Once Down and Out, Bradley to Make Most of His Fight Against Pacquiao
Las Vegas. He’s a vegan in a sport where meat is king, a thinking man’s fighter in a game that embraces brawlers. Timothy Bradley never wavered in his chase for boxing glory, even when his bank account was down to $11 and there was no guarantee he would ever be on the big stage.
He has finally secured his big fight against Manny Pacquiao, and Bradley isn’t about to let the chance of a lifetime go by. Not after he’s gone through so much to get to where he is now.
“It’s been a long journey, but I knew someday I’d get here,” Bradley said. “I just didn’t know when or how.”
Bradley fights Pacquiao Saturday (9 a.m. on Sunday Jakarta time) in a bout that will earn him millions and could get him the respect he still craves. He’s a decided underdog, but some in boxing like his chances against a fighter who struggled his last time out and is suddenly regarded as vulnerable.
Count Bradley among them. He’s believed in himself since he was working as a waiter to support his boxing career, and later when his bank account was depleted and he had to go to England for a $40,000 payday and his first title shot.

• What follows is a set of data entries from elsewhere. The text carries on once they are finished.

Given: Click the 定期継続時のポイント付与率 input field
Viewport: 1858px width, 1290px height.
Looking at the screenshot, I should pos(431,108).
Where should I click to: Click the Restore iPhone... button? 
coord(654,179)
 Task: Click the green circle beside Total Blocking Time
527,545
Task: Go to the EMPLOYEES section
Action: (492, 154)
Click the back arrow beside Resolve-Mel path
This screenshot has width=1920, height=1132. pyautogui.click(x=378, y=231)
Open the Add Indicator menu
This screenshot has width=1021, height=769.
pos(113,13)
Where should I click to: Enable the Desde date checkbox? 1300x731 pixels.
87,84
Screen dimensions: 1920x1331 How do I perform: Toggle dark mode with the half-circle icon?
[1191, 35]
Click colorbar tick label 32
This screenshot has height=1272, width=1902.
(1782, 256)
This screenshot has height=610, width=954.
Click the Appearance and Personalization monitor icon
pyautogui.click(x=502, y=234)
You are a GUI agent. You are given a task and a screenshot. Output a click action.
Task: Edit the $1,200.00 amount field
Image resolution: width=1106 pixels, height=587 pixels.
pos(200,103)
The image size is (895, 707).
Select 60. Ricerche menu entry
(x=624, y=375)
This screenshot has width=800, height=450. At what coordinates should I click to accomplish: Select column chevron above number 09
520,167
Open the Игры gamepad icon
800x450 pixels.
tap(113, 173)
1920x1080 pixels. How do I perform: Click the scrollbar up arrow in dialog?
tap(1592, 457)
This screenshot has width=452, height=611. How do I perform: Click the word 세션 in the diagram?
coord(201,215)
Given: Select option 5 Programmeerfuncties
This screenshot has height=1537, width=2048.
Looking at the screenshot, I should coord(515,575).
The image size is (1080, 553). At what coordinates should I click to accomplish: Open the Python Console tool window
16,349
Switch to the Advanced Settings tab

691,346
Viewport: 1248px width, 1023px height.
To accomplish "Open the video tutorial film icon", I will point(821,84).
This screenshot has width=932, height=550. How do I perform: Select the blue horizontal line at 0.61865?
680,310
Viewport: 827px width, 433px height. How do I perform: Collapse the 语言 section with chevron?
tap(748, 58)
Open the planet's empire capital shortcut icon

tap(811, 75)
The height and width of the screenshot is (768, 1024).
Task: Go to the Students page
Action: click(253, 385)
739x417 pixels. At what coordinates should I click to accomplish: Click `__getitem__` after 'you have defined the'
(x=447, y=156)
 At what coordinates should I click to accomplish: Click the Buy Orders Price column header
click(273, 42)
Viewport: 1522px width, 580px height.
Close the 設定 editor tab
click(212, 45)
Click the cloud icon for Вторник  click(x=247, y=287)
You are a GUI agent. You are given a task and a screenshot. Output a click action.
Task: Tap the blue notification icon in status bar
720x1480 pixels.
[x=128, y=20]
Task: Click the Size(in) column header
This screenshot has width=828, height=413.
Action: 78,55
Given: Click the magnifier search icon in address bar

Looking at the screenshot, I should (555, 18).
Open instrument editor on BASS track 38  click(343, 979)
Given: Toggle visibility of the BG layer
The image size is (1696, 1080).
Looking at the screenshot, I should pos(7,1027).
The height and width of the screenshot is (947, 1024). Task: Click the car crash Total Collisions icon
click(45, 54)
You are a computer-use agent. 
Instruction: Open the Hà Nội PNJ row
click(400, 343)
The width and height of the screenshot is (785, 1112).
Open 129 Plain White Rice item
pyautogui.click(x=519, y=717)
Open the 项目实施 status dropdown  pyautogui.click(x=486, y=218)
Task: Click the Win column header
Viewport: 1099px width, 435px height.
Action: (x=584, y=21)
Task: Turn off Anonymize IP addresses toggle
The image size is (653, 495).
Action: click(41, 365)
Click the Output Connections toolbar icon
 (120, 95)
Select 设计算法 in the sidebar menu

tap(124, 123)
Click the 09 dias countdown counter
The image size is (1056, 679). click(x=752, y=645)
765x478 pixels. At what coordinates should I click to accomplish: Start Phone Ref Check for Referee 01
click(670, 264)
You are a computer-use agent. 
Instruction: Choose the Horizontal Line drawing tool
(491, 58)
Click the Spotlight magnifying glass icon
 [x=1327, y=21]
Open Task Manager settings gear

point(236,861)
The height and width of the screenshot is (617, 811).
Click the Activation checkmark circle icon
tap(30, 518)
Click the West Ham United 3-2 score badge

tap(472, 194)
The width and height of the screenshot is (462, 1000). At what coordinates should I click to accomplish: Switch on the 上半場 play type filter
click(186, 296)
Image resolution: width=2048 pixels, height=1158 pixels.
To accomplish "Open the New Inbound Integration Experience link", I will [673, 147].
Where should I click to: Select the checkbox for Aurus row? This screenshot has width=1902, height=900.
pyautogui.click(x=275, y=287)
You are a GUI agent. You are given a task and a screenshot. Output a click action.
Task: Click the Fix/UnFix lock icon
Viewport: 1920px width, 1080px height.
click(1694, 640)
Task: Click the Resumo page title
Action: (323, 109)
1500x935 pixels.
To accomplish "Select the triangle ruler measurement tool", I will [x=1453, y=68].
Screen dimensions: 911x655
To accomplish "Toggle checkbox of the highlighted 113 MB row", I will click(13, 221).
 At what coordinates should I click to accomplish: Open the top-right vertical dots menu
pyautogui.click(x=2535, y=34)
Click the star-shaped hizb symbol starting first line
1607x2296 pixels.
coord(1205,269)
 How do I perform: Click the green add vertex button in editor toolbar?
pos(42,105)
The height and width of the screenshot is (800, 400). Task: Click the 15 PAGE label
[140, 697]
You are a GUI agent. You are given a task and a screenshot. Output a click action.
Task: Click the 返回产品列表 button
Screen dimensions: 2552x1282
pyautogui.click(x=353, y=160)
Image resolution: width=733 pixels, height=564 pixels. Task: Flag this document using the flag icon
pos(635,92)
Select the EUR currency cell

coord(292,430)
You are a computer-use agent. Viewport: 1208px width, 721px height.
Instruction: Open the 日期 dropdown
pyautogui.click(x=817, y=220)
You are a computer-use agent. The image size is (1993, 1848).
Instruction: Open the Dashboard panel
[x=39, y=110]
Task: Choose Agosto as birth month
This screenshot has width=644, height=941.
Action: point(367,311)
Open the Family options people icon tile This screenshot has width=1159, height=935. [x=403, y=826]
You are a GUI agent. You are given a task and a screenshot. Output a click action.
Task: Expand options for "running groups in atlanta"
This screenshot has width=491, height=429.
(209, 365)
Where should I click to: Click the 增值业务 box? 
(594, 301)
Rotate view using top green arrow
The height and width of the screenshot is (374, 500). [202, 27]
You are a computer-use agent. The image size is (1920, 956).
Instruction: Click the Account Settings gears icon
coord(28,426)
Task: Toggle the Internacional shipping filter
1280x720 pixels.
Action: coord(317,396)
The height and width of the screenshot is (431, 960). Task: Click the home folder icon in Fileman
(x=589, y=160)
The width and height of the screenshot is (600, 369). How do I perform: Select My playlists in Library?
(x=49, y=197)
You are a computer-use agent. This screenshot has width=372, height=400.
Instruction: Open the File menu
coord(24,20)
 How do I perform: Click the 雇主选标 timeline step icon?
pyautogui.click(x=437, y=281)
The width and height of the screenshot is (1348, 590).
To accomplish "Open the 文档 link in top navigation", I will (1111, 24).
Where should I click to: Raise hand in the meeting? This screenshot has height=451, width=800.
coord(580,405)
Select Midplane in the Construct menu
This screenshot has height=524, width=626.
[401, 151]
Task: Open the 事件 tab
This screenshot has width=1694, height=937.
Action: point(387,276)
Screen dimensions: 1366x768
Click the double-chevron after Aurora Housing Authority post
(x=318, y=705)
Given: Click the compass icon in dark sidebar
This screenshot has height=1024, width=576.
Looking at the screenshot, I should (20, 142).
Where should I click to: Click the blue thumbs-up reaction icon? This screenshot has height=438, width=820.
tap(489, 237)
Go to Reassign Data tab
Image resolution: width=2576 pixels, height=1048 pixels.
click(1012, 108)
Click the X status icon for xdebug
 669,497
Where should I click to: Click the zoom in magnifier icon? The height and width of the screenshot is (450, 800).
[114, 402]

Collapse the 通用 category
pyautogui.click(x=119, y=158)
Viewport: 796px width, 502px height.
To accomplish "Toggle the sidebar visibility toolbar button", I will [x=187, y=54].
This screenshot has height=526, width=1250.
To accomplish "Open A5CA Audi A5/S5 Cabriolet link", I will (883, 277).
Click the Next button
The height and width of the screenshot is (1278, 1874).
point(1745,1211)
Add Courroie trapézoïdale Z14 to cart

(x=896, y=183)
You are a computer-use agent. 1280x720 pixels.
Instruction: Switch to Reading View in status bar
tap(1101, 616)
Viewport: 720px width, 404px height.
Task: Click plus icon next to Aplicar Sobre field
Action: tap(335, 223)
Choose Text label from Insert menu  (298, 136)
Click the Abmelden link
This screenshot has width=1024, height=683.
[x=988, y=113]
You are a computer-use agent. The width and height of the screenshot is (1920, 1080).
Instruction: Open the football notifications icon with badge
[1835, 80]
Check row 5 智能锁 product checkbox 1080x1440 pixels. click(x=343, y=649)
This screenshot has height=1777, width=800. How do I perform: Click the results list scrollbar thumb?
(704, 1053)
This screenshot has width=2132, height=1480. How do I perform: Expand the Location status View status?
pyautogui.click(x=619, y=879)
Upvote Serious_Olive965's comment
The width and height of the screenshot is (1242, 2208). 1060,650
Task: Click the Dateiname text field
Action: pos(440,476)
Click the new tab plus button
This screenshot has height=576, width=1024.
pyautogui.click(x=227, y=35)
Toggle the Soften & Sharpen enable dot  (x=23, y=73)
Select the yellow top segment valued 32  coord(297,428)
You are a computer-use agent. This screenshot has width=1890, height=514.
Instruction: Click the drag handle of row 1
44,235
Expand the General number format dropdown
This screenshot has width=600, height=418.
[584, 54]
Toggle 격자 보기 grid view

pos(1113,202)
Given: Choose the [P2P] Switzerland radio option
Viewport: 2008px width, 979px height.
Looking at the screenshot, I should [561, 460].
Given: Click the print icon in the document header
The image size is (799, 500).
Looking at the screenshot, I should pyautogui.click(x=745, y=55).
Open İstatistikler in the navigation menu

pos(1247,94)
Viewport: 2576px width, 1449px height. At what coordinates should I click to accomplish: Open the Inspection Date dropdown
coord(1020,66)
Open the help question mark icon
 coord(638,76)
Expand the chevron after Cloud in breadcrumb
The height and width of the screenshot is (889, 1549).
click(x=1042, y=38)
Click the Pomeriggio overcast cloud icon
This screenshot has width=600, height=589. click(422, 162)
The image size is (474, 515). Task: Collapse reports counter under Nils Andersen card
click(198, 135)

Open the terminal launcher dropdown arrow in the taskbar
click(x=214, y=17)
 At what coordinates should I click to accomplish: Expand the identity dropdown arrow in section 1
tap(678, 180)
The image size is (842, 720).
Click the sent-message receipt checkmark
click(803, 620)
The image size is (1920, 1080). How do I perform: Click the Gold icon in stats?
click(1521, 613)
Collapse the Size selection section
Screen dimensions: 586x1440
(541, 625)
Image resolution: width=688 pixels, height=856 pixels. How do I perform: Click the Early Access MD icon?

At final pre-fight news conference, he was so confident he held an oversized copy of a ticket for a Nov. 10 rematch with Pacquiao — a fight that would only happen if Bradley wins the first bout.
“It’s all or nothing,” Bradley said. “No rounds off. Round by round, I have to win each one.”
So far that hasn’t been a problem in Bradley’s career. He’s won all 28 of his fights, though he’s never fought anyone with the pedigree of Pacquiao. He got the fight not just because of his undefeated record, but the feeling in the Pacquiao camp that he is too slow and doesn’t punch hard enough to make him a threat.
Bradley would like nothing better than to prove them wrong.
“He’s going to respect me, believe it,” Bradley said. “As soon as I tag him, he’s going to respect me.”
Bradley fights for only the second time at 147 pounds, moving up to challenge Pacquiao for a piece of the welterweight title. He will make a minimum $5 million, but there will be even more lucrative fights in the future should he pull off an upset against the Filipino boxer and politician.
Oddsmakers make Pacquiao a 4-1 pick, and he’s got some motivation of his own. He barely escaped with a decision in his last fight against Juan Manuel Marquez, and there are whispers that at the age of 33 he is slipping.
Trainer Freddie Roach said Pacquiao — who gave up drinking, gambling and basketball in favor of Bible-reading sessions since the Marquez fight — must win or he will advise him to retire.
“I would like there to be a knockout,” Roach said. “He wants to prove he’s not all done like some people say.”